I've been struggling with things to write about lately.  I mean, one can only write "We haven't heard anything", "We have no idea what's happening" and "I don't have a lot of patience" so many times.

Most of the bloggers adopting from Nepal have either made their blogs private, or just plain quit posting. We've heard that the authorities in Nepal are reading our blogs, but we've never had anything to hide. We respect the people, the culture and the religions of Nepal enormously. (And I believe this blog reflects that.) Actually, it's those exact things that are the reasons we're hoping to bring a child from Nepal home.

But after this long rollercoaster ride - I wonder if our journey with Nepal is close to ending. Holding on to hope, day after day, and year after year takes a lot of energy. I'd never want to take our dossier out of Nepal, but I think I need to let this go for a while...

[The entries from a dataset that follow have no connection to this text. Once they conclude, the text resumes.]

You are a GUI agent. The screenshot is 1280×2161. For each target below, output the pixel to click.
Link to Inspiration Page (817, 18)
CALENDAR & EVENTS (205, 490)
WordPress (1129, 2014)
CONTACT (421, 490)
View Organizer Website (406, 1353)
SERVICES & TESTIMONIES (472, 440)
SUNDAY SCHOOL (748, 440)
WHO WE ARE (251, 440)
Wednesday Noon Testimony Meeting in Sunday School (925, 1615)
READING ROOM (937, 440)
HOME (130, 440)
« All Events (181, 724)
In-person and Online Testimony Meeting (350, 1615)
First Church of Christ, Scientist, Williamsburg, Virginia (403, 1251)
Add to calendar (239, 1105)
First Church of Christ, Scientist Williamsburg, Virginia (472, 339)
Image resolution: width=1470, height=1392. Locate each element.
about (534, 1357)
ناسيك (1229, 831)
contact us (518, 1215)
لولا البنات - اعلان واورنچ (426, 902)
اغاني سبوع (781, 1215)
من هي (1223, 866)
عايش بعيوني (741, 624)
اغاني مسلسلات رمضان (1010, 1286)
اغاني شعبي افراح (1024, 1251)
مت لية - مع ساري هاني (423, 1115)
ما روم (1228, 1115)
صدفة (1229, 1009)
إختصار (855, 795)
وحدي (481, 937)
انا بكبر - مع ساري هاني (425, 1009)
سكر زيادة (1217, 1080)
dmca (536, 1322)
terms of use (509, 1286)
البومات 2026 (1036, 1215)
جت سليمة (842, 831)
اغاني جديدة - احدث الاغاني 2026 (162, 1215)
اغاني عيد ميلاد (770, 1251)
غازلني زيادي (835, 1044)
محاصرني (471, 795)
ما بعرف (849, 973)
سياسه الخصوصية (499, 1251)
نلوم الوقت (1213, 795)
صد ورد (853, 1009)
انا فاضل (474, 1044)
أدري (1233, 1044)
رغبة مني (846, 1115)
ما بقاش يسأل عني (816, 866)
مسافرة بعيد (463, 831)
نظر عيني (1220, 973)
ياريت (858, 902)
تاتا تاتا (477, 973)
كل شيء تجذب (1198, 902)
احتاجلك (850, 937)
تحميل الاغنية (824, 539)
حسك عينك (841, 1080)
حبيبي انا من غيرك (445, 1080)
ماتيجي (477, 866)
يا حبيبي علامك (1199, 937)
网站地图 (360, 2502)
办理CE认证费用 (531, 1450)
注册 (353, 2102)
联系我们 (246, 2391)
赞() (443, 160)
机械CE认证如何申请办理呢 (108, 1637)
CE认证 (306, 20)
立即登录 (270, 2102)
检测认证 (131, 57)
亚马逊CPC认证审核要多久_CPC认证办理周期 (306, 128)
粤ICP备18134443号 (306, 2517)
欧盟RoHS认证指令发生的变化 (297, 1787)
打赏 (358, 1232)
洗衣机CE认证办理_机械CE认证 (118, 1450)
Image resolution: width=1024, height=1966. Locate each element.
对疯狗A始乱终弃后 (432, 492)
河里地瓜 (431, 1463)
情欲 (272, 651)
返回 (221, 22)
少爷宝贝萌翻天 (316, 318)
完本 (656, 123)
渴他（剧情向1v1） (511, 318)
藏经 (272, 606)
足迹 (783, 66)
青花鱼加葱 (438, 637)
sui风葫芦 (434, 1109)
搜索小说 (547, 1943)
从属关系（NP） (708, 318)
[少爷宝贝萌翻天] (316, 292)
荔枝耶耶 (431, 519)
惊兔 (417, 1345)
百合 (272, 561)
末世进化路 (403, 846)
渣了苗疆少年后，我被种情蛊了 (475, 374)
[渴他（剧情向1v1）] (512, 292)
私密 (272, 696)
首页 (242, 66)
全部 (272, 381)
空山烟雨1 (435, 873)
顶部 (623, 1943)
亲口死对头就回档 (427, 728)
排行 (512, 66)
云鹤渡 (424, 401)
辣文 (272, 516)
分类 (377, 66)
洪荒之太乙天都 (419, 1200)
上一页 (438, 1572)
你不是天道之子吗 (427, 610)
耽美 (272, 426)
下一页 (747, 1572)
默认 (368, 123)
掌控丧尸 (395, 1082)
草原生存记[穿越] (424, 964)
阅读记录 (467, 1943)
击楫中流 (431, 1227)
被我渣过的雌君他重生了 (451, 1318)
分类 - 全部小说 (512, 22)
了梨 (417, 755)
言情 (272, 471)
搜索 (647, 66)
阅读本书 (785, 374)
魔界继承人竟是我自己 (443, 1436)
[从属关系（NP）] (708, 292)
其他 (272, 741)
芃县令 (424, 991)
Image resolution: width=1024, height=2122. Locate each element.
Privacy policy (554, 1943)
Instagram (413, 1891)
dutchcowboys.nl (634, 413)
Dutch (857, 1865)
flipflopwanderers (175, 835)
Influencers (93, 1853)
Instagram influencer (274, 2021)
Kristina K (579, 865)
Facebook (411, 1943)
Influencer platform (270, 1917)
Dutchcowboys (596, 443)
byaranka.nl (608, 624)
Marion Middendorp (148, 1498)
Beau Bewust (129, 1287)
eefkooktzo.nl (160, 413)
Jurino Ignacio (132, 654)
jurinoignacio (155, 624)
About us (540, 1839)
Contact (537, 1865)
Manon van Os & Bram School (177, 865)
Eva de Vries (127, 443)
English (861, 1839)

Our baby will find us. I can hold onto that. But I'm not sure I can hold onto where our baby will come from for now. From where I stand, it's hard to tell whether the door is opening, or closing.

Namaste

Thursday, June 17, 2010

? ? ?

So many questions, so few answers! And I'm not getting patience fast enough.


Namaste

Saturday, June 12, 2010

The stakes are higher...

We have some good friends who have returned from Nepal with their child. And some other good friends are preparing to travel to Nepal to meet and bring home their child.

This is all to say that now, the stakes are higher. Whereas last year, international adoption was all more of a "concept", now the idea of bringing home a child from Nepal seems much more real and tangible.

These days, I waver back and forth between sheer excitement, and sheer panic. (Thankfully, my husband does his best to keep me grounded - not an easy task.)

So... the mantra continues to be "our baby will find us." And in the meantime, we keep fresh flowers on the shrine, celebrate with our friends, and keep the faith.

Namaste

Thursday, June 3, 2010

1 year, 5 months and 2 days.

That's how long we've been working towards starting a family with hopes of a child from Nepal. We've learned a lot on this journey. We've met some fantastic new friends. We've seen the support and love from both family and strangers. We've had ups - and we've had downs. 

We're not sure if we're any closer to our child. But - as my husband (who has more faith than me) reminds me: our child will find us... and we will find our child.

So, another day, another prayer for our child, for our friends in the process, for those we don't know in the process, and for the orphans in Nepal - and everywhere. So many children who want families - so many families-to-be who want those children. If only we could connect them all.